Não é propriamente fácil falar sobre este livro, pois um dos primeiros aspectos a destacar-se é o facto de marcarem mais as impressões emocionais do que a narração em si. A história é contada pelo mais novo dos dois irmãos e, posto perante uma situação de mudança e de escolha num tempo em que vive ainda toda a inocência (e lealdade por vezes distorcida) da infância, é como se cada momento fosse uma espécie de revolução. E é fascinante como esta impressão - a de uma criança confusa que só quer pertencer - facilmente passa para o leitor. Sem elaborações desnecessárias, sem grandes descrições ou introspecções, o autor dá ao seu protagonista a voz de que precisa para expressar a sua vulnerabilidade.
E é de vulnerabilidade que se trata, de uma fragilidade que se revela a cada novo acesso das trevas que, aos poucos, começam a rodear a vida do protagonista. O que parecia ser uma relação difícil (e bastam os primeiros momentos para perceber que há, de facto, uma guerra a acontecer) não tarda a revelar-se como algo ainda mais negro. E ver esse crescendo de escuridão pelos olhos do mais inocente dos intervenientes... bem, é angustiante. E mais o é ainda pela precisão com que o autor constrói a história - realçando em actos todos os erros, toda a manipulação, toda a violência... todo o abandono. No fim, é impossível não ficar de coração apertado por estes dois irmãos que, num mundo onde ninguém é perfeito, parecem ter de carregar todo o peso da imperfeição aos ombros.
Há ainda um outro aspecto curioso a sobressair desta viagem: é que, em pouco mais de cento e cinquenta páginas, fica-se com a sensação de ter percorrido uma vida inteira! O que não pode senão fazer todo o sentido, até porque, na infância, cada dia pode parecer uma eternidade, e ainda mais nas condições destas personagens.
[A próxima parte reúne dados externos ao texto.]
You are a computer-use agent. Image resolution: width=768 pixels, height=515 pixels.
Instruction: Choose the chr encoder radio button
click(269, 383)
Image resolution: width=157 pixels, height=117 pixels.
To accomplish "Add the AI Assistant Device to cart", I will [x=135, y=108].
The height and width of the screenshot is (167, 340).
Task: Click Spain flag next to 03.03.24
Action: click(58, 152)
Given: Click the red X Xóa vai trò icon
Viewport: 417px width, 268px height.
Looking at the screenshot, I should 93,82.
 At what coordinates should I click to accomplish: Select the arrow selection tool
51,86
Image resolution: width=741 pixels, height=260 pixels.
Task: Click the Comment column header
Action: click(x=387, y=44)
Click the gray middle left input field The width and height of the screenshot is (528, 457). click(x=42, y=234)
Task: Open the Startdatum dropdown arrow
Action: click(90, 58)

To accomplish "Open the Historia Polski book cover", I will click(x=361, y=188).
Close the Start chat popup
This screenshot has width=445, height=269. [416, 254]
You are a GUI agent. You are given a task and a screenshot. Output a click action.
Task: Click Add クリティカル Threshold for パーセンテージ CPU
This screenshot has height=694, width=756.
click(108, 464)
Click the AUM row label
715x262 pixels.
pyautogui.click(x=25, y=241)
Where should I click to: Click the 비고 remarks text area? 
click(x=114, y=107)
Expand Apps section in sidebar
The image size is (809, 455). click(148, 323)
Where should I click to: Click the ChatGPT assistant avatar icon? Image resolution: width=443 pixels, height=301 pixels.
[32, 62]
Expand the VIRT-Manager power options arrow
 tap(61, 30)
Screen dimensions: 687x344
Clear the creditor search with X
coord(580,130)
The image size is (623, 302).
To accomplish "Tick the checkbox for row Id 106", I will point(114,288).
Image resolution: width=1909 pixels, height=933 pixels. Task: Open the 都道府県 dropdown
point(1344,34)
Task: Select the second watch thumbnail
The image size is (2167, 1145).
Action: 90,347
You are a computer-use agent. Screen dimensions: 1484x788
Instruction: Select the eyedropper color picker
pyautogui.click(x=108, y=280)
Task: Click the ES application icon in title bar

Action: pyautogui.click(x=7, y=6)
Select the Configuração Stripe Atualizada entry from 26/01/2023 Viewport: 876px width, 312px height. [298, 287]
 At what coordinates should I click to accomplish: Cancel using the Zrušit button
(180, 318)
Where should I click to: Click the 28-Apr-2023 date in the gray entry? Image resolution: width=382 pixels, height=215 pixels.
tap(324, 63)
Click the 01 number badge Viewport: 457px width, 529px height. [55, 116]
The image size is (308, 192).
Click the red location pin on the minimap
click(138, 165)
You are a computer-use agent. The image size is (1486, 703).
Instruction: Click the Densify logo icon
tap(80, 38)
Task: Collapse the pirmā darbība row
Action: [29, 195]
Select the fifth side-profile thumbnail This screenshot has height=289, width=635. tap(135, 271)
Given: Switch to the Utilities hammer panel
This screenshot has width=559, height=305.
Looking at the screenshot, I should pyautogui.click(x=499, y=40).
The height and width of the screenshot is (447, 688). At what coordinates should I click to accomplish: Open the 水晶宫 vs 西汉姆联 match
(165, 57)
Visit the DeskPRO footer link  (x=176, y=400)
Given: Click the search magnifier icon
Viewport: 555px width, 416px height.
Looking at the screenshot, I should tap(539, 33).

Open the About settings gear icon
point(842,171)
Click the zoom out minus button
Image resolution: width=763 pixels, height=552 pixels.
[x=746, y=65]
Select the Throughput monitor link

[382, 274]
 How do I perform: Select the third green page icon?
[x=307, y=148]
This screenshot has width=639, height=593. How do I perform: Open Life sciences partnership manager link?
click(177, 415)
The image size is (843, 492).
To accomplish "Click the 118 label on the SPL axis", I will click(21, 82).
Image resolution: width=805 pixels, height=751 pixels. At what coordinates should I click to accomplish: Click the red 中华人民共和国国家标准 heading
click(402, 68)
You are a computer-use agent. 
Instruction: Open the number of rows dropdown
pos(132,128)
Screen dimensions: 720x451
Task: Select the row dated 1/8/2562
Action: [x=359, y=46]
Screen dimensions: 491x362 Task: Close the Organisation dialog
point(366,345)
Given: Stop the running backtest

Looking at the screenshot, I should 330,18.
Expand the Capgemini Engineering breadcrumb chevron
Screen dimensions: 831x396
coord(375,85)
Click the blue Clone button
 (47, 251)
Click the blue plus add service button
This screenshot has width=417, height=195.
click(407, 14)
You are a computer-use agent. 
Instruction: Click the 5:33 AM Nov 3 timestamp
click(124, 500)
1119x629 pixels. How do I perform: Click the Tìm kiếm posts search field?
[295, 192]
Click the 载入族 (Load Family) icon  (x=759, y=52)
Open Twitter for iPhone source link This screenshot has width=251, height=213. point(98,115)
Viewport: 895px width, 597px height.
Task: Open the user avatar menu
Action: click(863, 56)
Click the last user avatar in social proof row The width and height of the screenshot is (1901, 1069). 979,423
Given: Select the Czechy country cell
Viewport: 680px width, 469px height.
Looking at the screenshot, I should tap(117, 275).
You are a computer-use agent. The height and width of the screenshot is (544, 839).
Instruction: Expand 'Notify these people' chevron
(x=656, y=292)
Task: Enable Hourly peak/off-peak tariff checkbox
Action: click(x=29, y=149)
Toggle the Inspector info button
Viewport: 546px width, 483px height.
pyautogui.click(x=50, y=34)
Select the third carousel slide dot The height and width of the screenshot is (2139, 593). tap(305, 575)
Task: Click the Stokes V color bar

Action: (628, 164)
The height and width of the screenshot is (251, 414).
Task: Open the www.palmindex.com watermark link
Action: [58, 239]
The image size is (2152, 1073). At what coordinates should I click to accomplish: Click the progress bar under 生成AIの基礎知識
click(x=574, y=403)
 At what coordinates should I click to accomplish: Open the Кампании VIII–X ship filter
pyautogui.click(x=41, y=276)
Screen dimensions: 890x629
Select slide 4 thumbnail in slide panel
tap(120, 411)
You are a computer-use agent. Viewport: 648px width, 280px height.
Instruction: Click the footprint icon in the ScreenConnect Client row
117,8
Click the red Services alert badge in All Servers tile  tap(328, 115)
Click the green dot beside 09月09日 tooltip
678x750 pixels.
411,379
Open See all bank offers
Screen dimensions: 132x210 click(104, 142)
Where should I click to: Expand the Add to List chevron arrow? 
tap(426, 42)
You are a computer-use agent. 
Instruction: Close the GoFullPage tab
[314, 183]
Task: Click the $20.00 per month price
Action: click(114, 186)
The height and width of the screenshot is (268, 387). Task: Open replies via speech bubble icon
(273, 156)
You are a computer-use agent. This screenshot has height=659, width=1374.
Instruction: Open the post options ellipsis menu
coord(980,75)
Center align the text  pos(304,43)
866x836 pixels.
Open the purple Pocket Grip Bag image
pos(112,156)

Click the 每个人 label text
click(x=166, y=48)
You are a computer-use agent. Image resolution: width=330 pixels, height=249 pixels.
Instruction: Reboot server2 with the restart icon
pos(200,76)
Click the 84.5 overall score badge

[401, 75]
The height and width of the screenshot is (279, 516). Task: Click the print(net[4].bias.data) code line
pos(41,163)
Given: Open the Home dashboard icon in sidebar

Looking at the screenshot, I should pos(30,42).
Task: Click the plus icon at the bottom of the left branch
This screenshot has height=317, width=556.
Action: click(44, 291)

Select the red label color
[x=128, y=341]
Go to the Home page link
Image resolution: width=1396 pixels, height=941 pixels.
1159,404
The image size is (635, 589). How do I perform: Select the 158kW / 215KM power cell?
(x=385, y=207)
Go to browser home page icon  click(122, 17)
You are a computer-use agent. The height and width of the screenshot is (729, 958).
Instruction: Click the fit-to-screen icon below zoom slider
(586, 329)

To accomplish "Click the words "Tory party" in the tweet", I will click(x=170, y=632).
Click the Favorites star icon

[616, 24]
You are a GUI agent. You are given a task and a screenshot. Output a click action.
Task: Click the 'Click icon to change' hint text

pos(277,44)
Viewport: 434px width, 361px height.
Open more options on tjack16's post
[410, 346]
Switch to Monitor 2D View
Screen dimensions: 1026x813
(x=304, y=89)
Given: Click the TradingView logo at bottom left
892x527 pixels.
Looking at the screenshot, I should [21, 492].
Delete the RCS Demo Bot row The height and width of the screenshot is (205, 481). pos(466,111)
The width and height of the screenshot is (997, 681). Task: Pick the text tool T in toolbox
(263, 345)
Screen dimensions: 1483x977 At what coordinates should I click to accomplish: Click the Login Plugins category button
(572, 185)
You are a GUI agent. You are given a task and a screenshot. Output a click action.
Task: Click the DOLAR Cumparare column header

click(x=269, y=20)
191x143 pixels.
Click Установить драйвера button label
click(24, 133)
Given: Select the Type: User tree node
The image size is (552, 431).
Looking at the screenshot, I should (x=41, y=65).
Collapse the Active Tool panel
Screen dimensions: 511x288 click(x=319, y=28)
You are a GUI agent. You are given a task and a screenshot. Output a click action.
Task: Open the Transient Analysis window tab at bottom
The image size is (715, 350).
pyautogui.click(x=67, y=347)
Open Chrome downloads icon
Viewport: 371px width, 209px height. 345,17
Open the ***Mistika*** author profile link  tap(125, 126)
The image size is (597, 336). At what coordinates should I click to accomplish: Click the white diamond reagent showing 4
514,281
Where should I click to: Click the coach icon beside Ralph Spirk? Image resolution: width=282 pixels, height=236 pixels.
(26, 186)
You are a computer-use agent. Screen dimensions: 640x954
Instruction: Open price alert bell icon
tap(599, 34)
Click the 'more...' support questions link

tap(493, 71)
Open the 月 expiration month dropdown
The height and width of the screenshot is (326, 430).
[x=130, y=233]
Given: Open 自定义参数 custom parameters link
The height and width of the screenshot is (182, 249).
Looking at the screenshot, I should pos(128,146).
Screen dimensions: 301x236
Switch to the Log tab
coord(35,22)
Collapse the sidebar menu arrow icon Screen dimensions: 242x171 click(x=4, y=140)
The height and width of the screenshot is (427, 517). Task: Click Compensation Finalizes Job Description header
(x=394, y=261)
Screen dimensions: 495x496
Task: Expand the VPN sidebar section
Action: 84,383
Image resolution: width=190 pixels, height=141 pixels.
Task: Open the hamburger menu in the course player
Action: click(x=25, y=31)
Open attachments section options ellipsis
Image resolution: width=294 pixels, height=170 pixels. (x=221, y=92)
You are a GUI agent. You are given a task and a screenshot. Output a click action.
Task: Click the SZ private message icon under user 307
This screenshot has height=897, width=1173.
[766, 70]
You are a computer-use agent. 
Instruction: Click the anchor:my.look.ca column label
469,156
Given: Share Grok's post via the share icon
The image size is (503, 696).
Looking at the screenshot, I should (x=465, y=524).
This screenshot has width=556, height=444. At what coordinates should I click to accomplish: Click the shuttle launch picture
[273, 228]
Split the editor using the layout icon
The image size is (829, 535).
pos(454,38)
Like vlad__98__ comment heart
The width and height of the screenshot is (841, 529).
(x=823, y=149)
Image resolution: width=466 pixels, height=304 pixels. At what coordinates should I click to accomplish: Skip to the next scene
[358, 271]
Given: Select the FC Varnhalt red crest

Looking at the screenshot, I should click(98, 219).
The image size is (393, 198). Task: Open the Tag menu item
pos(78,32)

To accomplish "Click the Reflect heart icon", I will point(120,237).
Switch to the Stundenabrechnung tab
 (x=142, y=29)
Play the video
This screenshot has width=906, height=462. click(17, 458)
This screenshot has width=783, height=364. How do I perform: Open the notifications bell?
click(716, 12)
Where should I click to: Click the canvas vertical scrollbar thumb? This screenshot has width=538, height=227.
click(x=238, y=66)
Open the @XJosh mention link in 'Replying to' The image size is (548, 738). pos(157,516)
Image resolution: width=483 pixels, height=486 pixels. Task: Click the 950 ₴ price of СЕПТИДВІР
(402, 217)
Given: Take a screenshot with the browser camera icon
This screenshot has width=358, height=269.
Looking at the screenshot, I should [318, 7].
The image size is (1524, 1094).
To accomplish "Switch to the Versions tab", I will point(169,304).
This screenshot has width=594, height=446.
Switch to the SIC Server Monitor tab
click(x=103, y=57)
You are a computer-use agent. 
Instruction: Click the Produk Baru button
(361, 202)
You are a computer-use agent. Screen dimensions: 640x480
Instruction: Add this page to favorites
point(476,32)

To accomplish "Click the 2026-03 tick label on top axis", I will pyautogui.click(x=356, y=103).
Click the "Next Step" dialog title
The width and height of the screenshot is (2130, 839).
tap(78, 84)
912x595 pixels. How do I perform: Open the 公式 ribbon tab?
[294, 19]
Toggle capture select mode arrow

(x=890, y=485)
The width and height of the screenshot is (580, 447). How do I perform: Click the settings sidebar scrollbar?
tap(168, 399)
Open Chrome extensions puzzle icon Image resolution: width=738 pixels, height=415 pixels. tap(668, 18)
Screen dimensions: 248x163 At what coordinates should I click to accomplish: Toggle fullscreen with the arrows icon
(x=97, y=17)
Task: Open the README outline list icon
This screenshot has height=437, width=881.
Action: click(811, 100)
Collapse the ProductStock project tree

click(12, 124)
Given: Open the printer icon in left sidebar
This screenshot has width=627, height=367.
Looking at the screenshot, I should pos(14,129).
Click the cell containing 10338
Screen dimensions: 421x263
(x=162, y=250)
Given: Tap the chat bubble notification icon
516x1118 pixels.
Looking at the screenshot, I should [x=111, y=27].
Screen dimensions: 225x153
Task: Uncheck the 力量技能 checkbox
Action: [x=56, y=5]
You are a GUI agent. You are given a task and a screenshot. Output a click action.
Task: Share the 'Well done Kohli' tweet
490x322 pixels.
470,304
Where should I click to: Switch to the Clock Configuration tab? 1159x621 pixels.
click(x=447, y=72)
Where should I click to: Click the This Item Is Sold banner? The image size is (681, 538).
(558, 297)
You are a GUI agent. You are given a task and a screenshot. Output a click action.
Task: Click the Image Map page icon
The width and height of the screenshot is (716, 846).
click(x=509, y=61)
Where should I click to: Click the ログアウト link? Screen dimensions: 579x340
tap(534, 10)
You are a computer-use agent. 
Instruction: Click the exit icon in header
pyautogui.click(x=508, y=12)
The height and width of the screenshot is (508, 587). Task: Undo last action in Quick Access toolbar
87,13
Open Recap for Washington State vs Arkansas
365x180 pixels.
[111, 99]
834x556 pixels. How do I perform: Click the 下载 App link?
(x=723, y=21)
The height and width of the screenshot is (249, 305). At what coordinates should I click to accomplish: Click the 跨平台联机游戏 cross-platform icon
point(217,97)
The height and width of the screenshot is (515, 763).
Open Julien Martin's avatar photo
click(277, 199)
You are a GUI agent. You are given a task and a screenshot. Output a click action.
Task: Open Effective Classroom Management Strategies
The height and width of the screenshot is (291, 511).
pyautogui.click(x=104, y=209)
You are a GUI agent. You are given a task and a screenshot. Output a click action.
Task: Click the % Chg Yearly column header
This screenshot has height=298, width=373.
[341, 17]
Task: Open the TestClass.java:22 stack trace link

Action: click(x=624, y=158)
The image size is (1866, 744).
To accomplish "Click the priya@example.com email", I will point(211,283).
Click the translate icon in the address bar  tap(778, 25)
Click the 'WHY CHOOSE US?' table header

Além disso, esta relativa brevidade tem ainda o efeito de maximizar o impacto de cada momento, fazendo da história uma constante sucessão de revelações perturbadoras que, por mais angustiantes que sejam, não é possível abandonar antes de saber o que acontece depois. E, bem... o que acontece depois - o que é contado e o que não é - é também algo que faz um estranho sentido, deixando em aberto todas as possibilidades.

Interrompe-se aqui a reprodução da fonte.